Editas loses its lead in the biotech race to launch the first CRISPR/Cas9 human study
Editas was the first of three gene editing biotechs to make a splash on Nasdaq and up until this week it also looked like it was in the lead in the race to be the first in the group to make it into a groundbreaking human study.
On Monday Editas $EDIT CEO Katrine Bosley said that a “manufacturing delay related to production of input materials for AAV manufacturing” forced the company to delay their planned IND filing to the middle of next year. As execs explained it, one of the input materials used in making their delivery vehicle failed a quality control inspection, and the delay in fixing that caused them to lose their time slot with the CMO.

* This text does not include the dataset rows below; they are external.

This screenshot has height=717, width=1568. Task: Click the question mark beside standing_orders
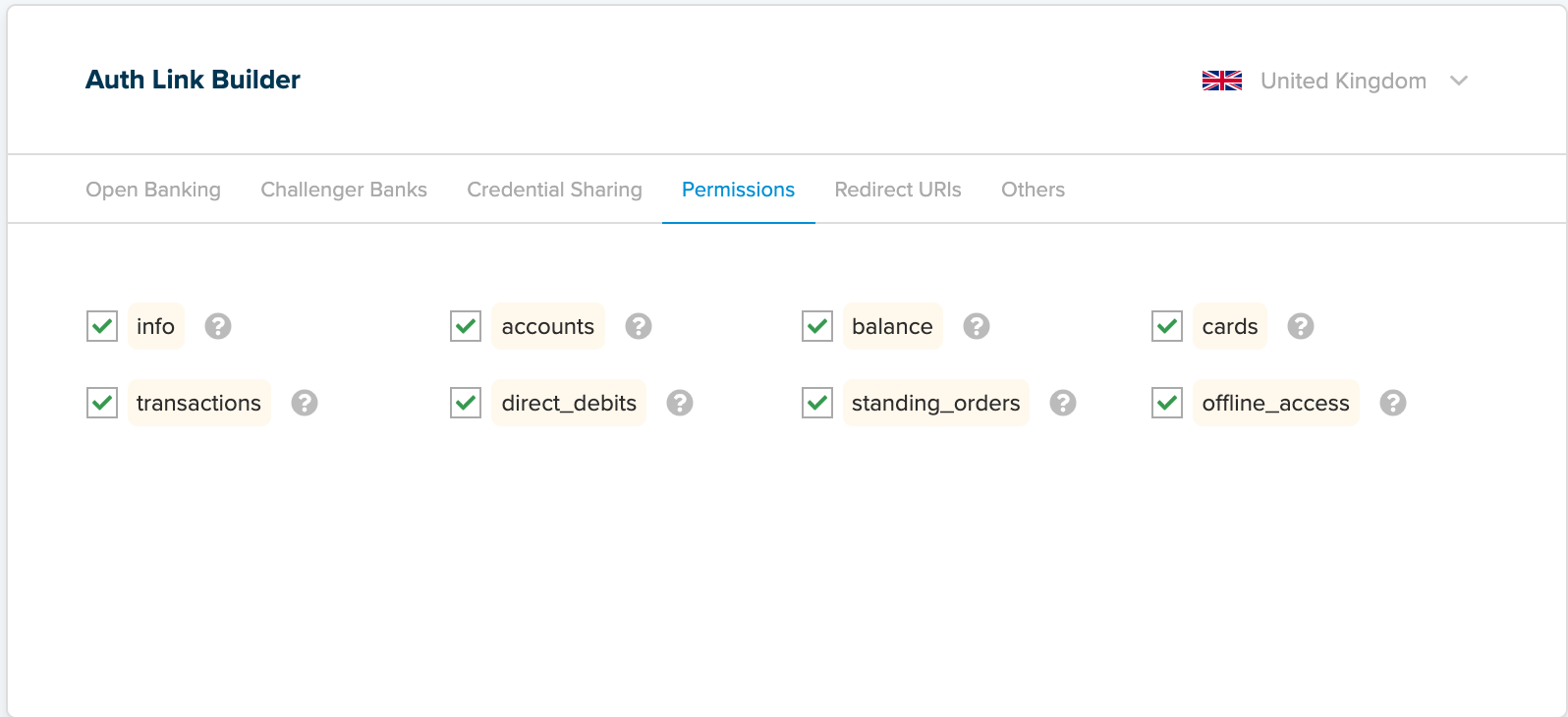point(1063,403)
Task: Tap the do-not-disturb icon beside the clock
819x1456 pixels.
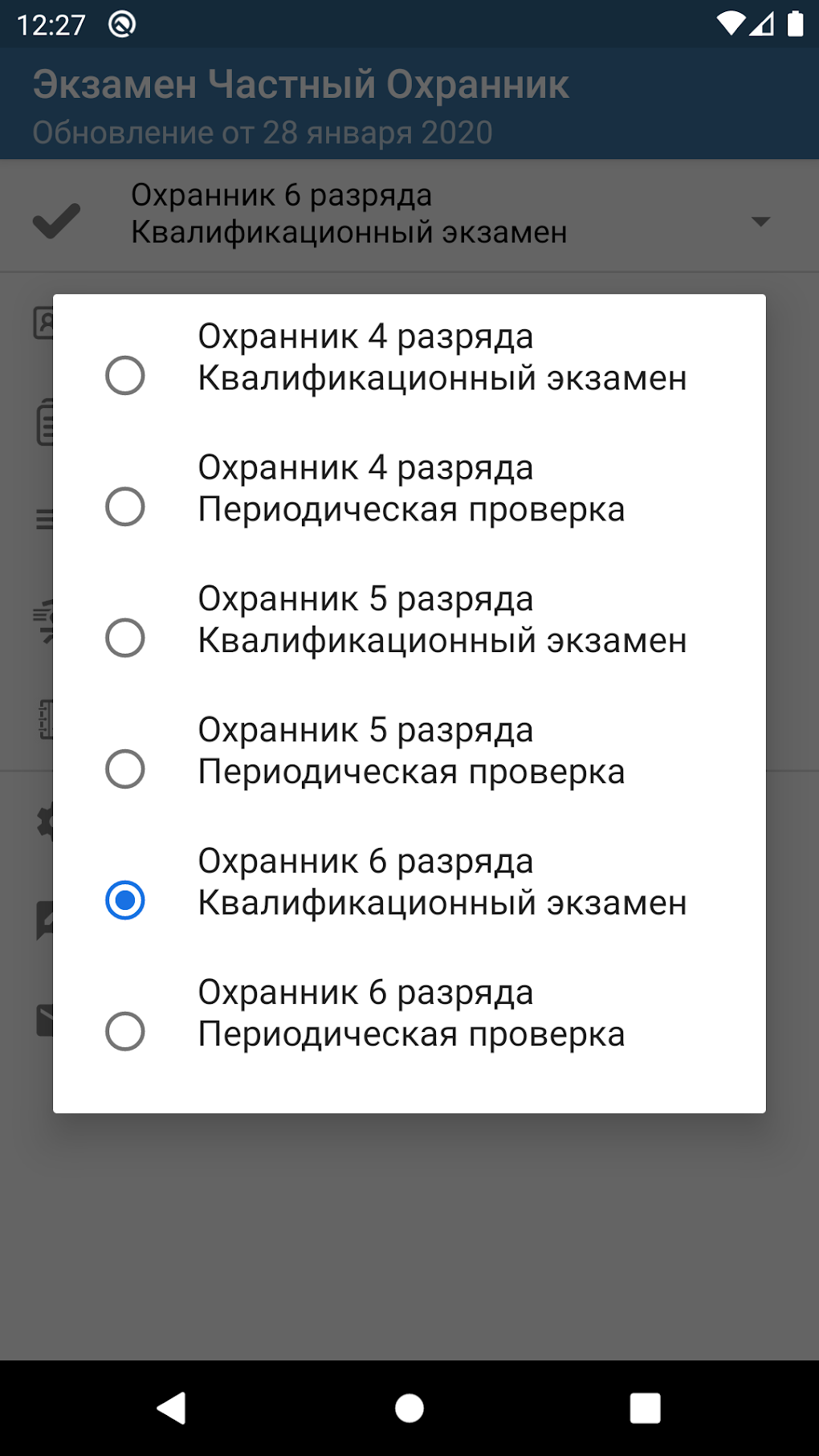Action: click(x=122, y=25)
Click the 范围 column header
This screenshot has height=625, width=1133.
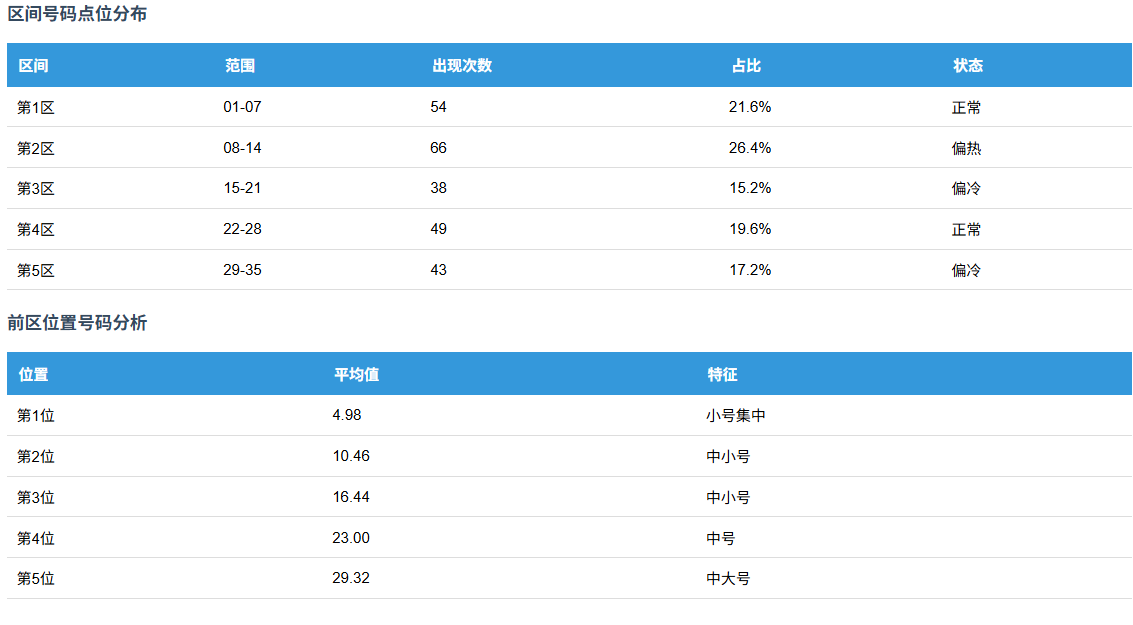tap(240, 66)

It’s a significant delay. Editas, which saw its stock drop 5% in pre-market trading Tuesday, had planned to file late this year. And in the process of slipping behind, the biotech lost its lead to CRISPR Therapeutics. In CRISPR’s Q1 update $CRSP a few days ago CEO Rodger Novak noted that his group plans to file its CTA — clinical trial authorization in Europe — in late 2017 for its lead therapeutic product to treat beta-thalassemia.
Intellia $NTLA, meanwhile, is still focused more on animal studies, with IND enabling studies for its ATTR program slated to run through the second half of 2017 and the first half of 2018.
These three biotechs have been slugging it out over control of the patents behind one of the most dramatic new openings in drug R&D of the decade. By using CRISPR/Cas9 tech to edit genomic DNA, these companies believe that they are starting down a path that will lead to once-and-done cures for a legion of ailments. And the scientists behind the launch of CRISPR Therapeutics and Intellia — Emmanuelle Charpentier and Jennifer Doudna — have worked to get Editas’ patents from the Broad thrown out, saying they invented the technique. So far, though, they have failed at that.
However the patent fight turns out, they’re all years away from proving who can take the lead in commercializing the technology. But these early plays are already highlighting how significant changes in initial clinical timelines can ultimately affect the outcome of the bigger late-stage race to come.
None of the biotechs can claim to be the first to try it in humans. That distinction already fell to a group in China that pulled off an early exploratory study. And Sean Parker has agreed to fund a human study led by Carl June at the University of Pennsylvania that could be the first to get started in the U.S.
There are bound to be plenty of big surprises ahead.